## To do
Transcribe only the lines of the listing below from the one holding "Instruction: Click the" through the one holding "Open the Settings menu", inclusive, without any change.

## Recorded information
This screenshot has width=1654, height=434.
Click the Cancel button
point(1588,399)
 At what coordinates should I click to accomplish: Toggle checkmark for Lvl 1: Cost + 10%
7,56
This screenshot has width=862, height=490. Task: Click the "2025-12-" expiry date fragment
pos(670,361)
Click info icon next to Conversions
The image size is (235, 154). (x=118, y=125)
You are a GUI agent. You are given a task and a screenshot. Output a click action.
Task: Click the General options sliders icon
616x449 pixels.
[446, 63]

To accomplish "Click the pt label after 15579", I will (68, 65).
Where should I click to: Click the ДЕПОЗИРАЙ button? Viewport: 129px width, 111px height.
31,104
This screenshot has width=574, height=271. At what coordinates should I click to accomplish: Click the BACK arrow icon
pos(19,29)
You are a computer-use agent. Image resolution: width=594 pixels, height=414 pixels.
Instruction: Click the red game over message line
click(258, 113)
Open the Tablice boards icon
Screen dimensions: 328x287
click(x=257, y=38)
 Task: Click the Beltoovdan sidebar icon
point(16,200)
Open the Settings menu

---

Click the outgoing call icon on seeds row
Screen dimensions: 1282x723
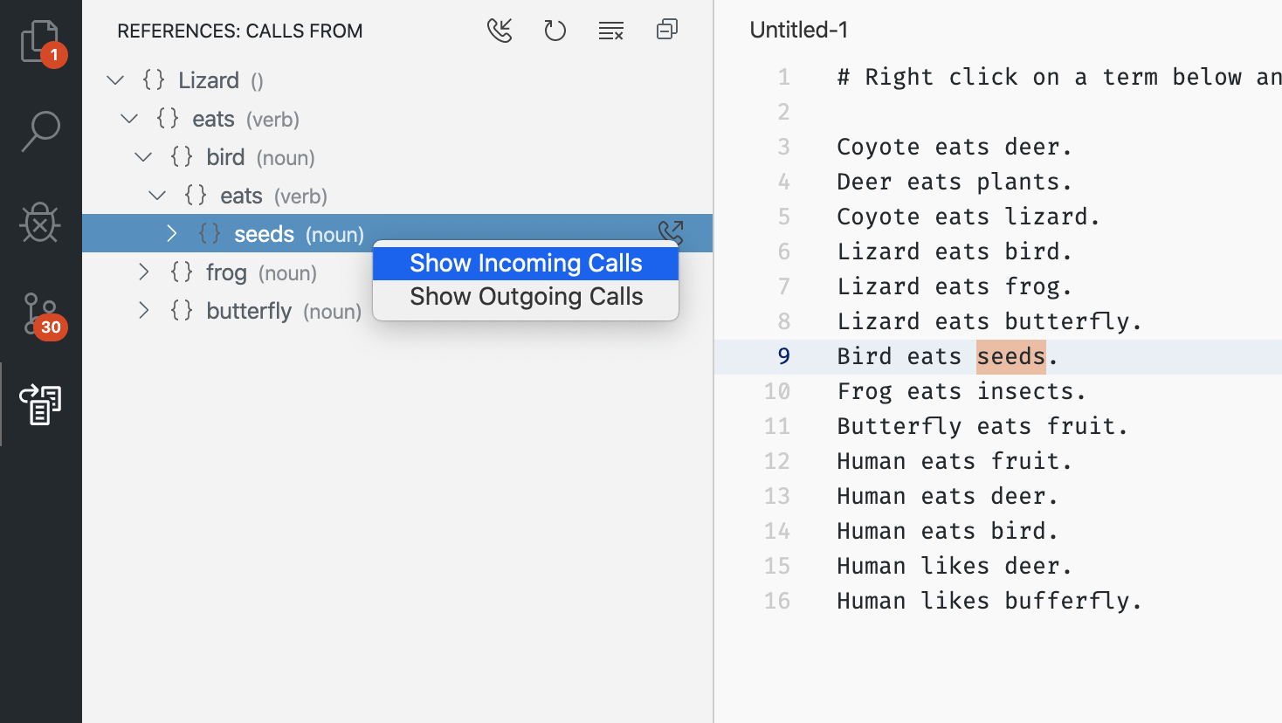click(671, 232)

## Solution to the problem
Instruction: Click the red game over message line
click(258, 113)
Open the Tablice boards icon
Screen dimensions: 328x287
click(x=257, y=38)
 Task: Click the Beltoovdan sidebar icon
point(16,200)
Open the Settings menu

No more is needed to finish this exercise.